TO DO. Beginning with the line that holds "Toggle the Administer Security checkbox" and ending with the last line below, please copy every line exactly, add nothing, and leave out the pictures.
..............................
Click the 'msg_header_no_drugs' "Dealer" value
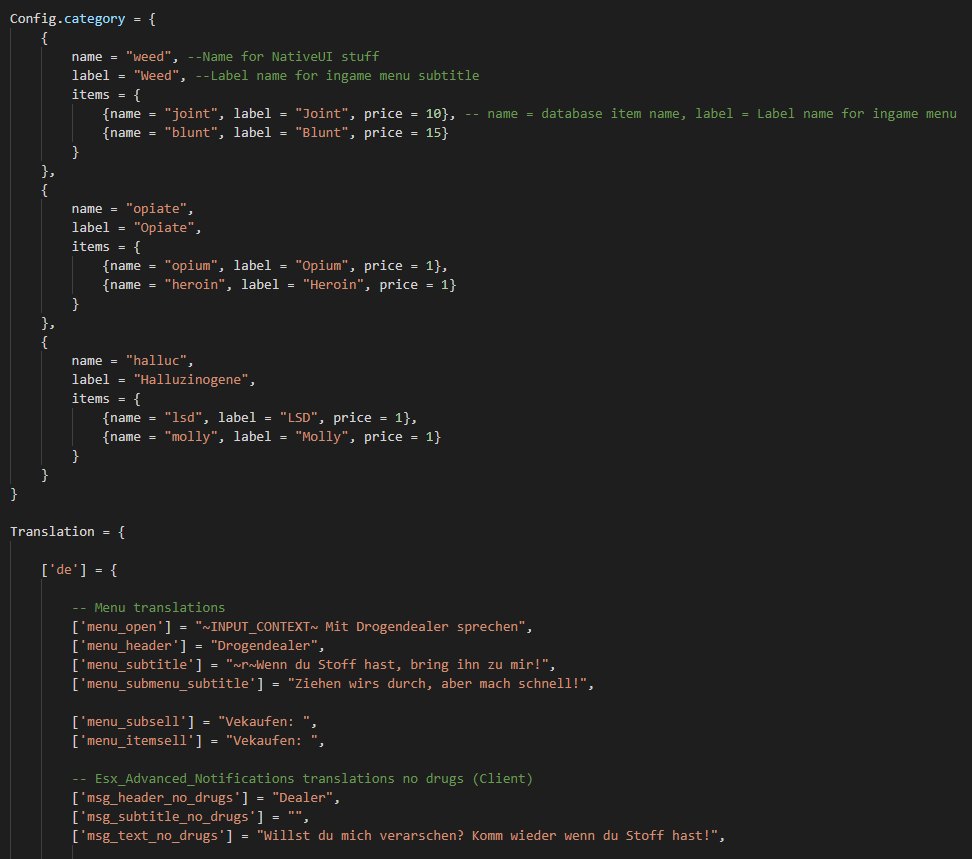The image size is (972, 859). (303, 798)
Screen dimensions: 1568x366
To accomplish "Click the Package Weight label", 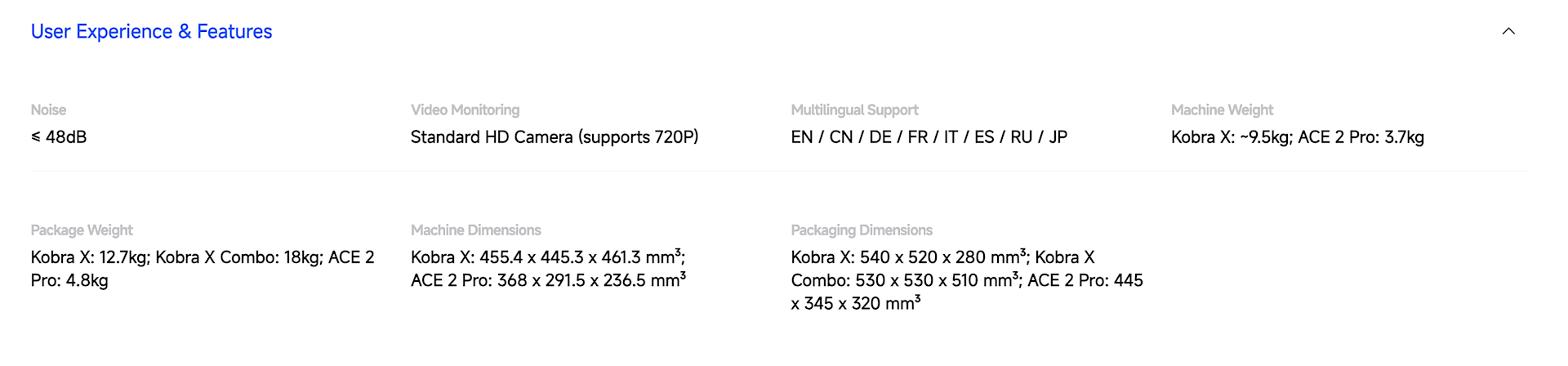I will coord(82,230).
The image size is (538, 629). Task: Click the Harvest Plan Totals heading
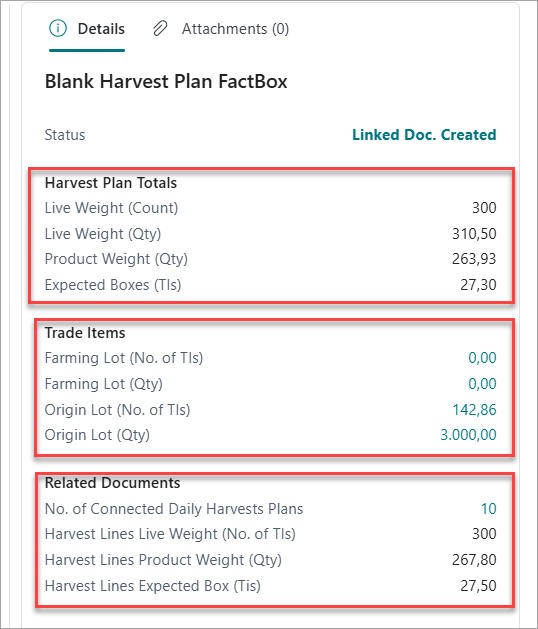pyautogui.click(x=111, y=183)
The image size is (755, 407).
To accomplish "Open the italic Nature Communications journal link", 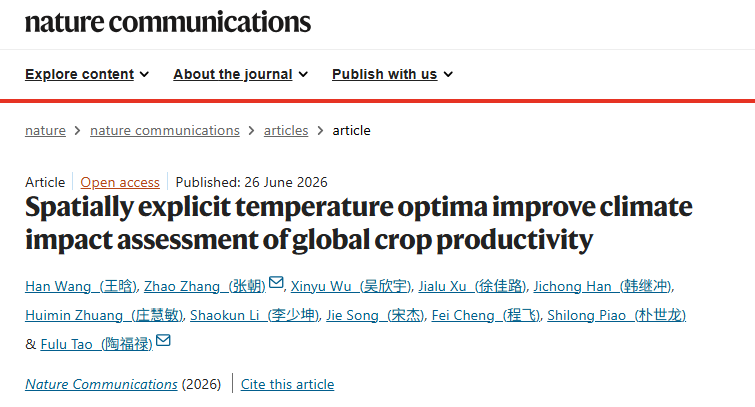I will coord(102,384).
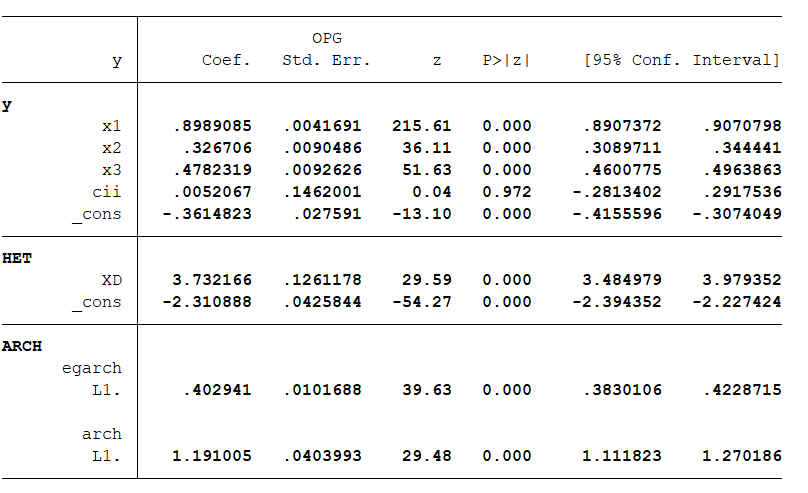
Task: Select the arch L1 coefficient 1.191005
Action: (x=212, y=456)
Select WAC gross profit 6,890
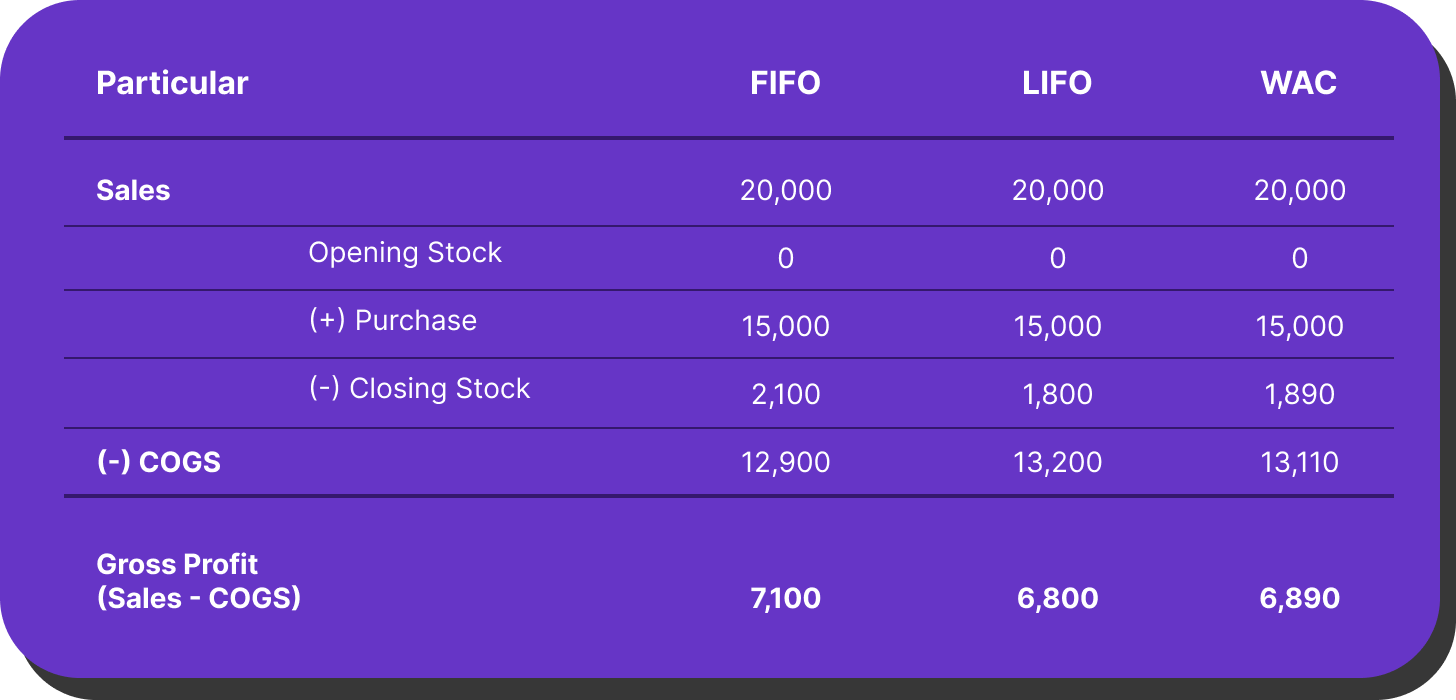1456x700 pixels. pyautogui.click(x=1299, y=599)
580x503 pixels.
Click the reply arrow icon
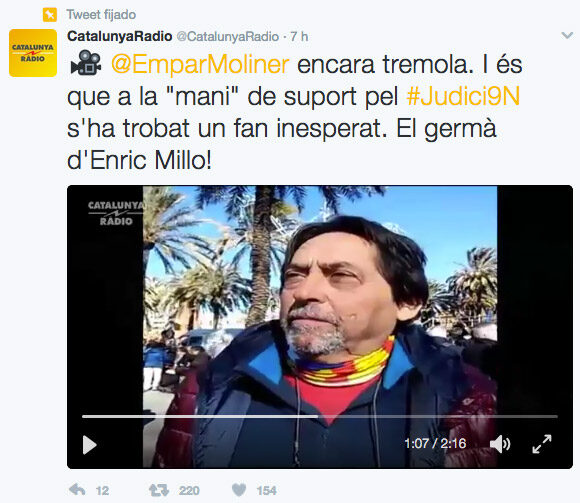pos(77,490)
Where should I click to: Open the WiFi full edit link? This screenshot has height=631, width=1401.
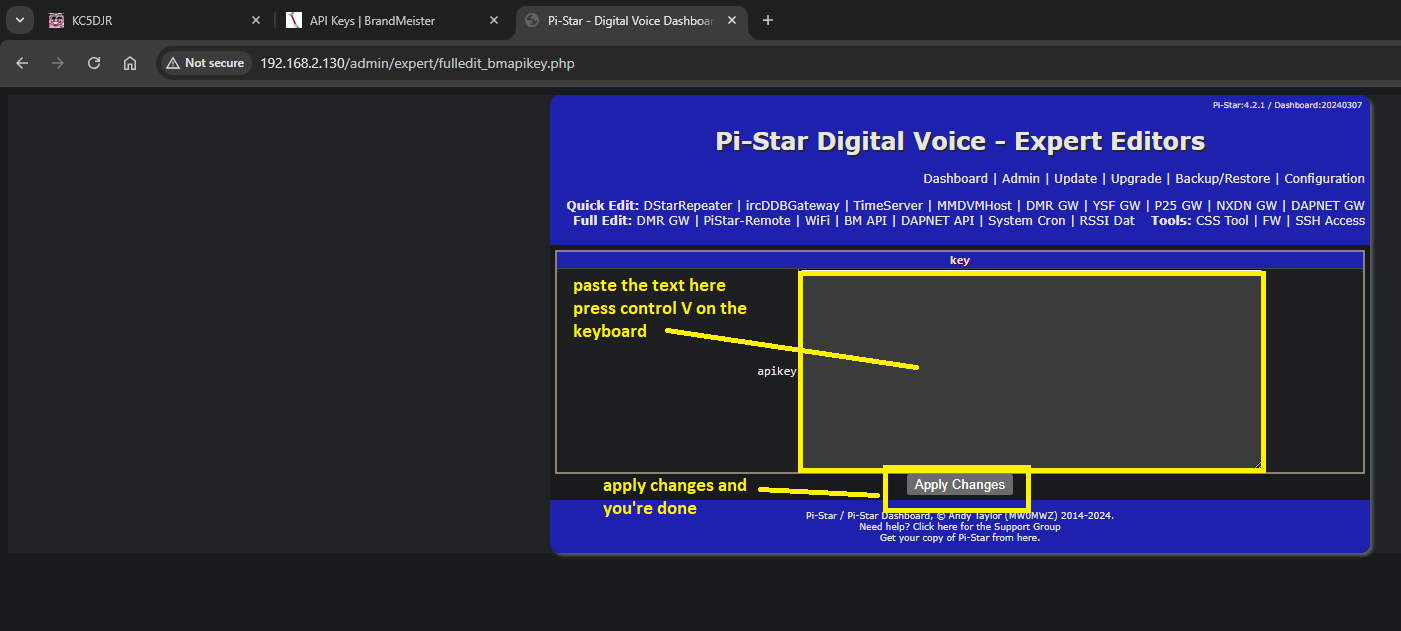pyautogui.click(x=817, y=221)
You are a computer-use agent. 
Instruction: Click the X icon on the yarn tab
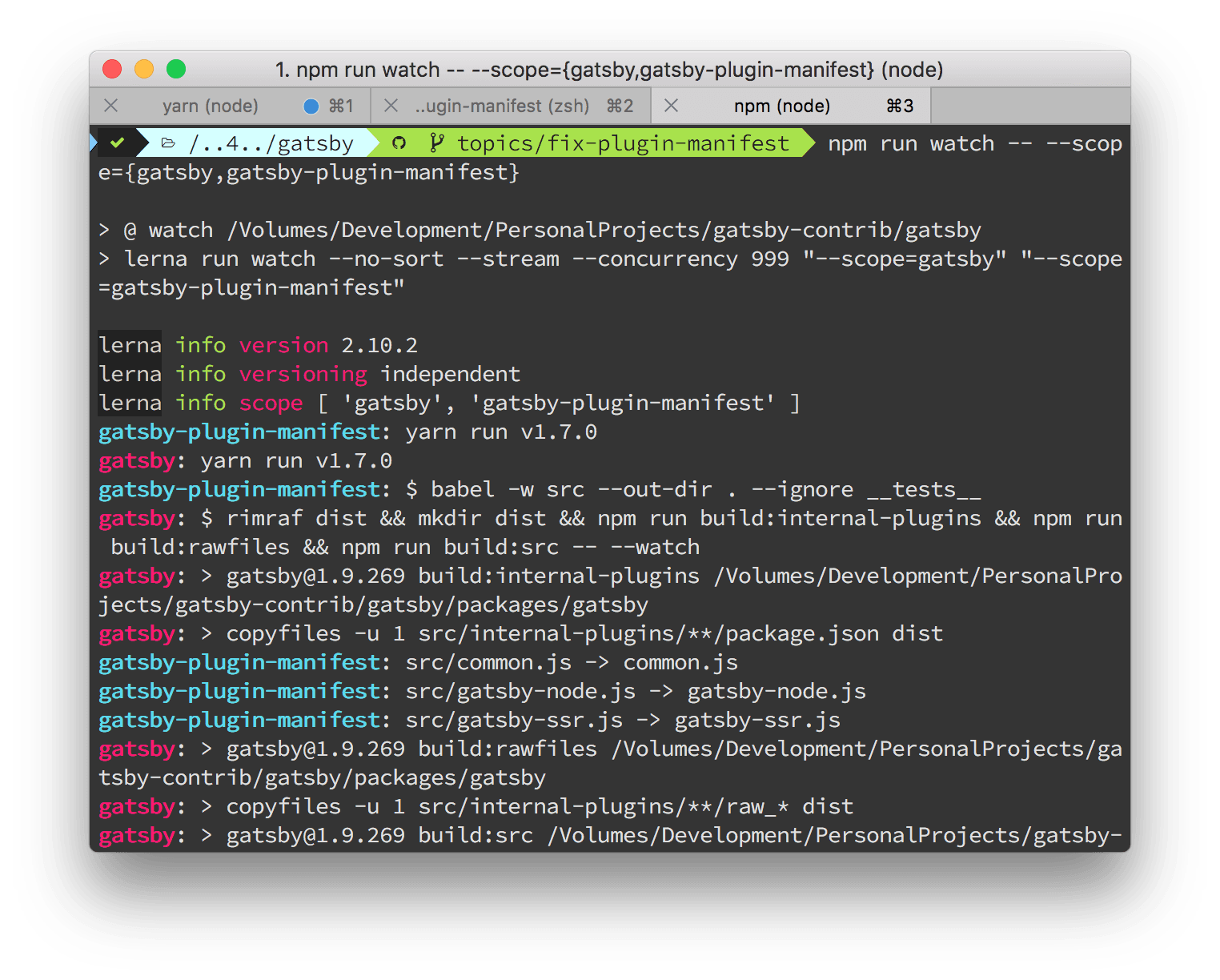[x=111, y=105]
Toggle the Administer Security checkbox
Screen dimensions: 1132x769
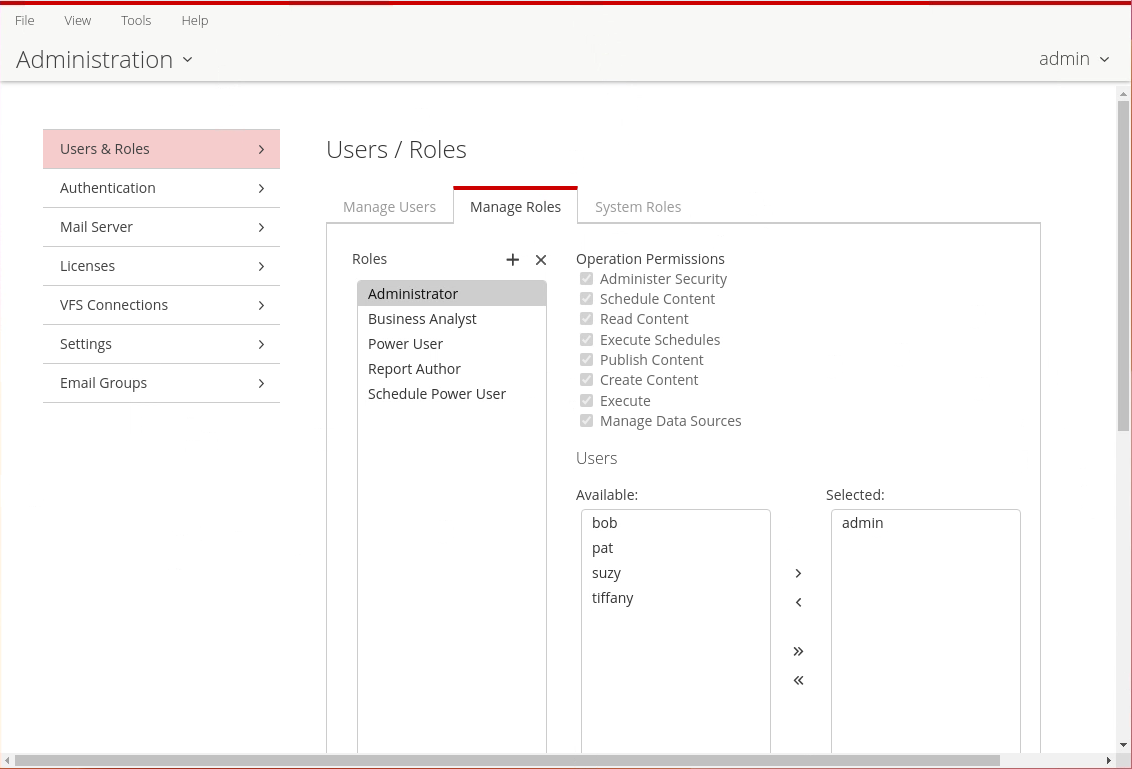pos(587,279)
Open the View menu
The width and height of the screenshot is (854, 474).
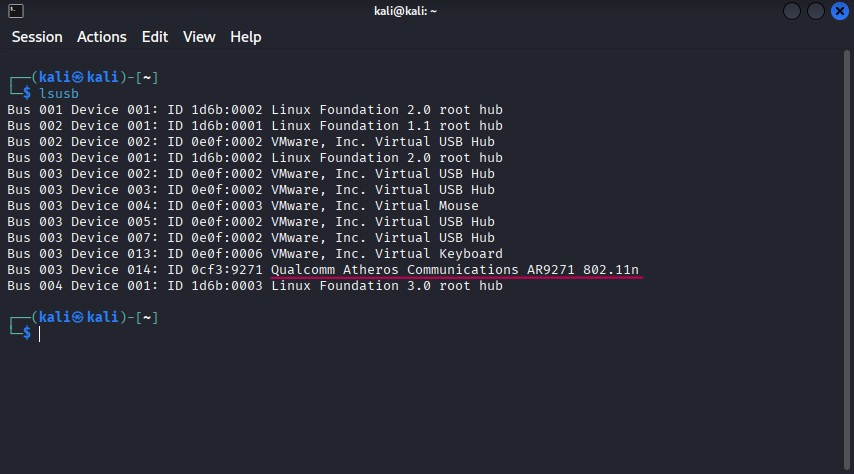click(199, 37)
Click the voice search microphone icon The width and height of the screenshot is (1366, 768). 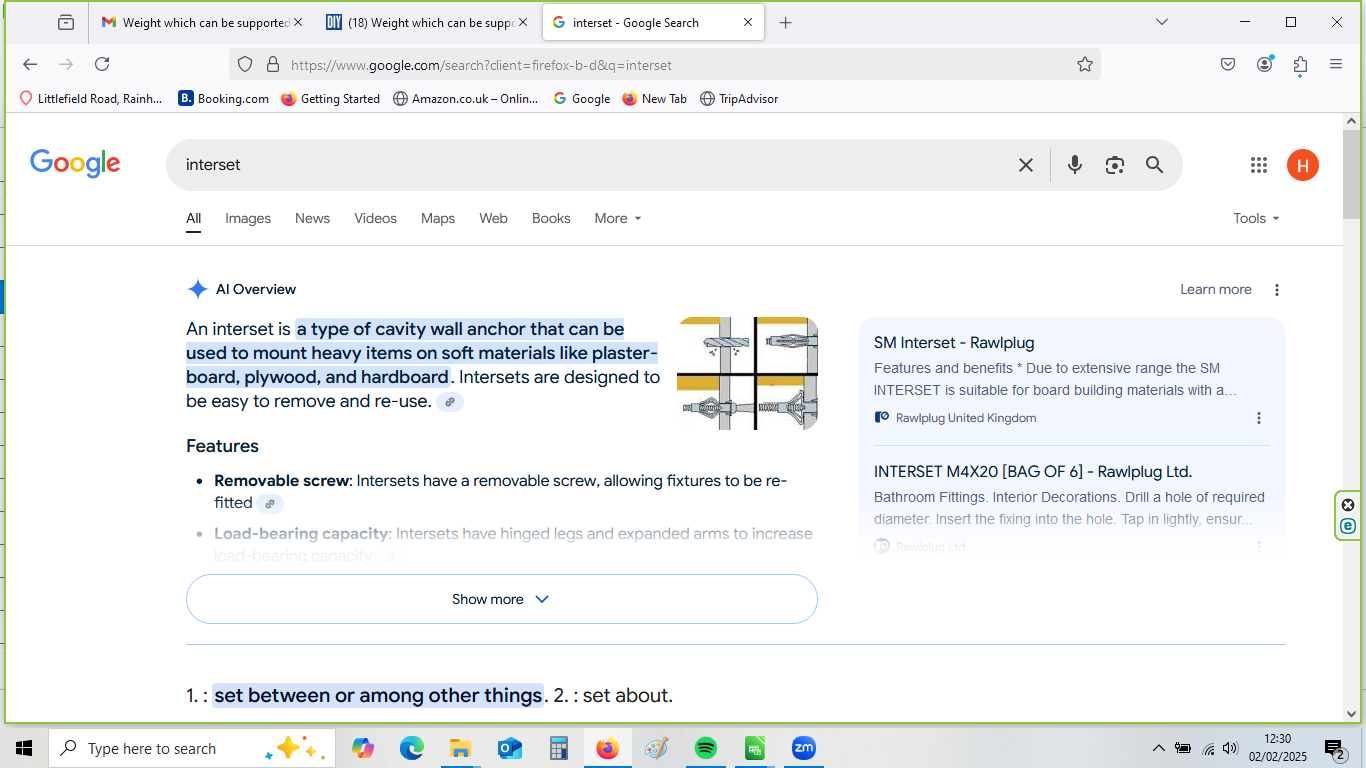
..............................
RESPONSE AREA.
Toggle the Administer Security checkbox
Screen dimensions: 1132x769
pos(587,279)
Open the View menu
The width and height of the screenshot is (854, 474).
click(199, 37)
Click the voice search microphone icon The width and height of the screenshot is (1366, 768). 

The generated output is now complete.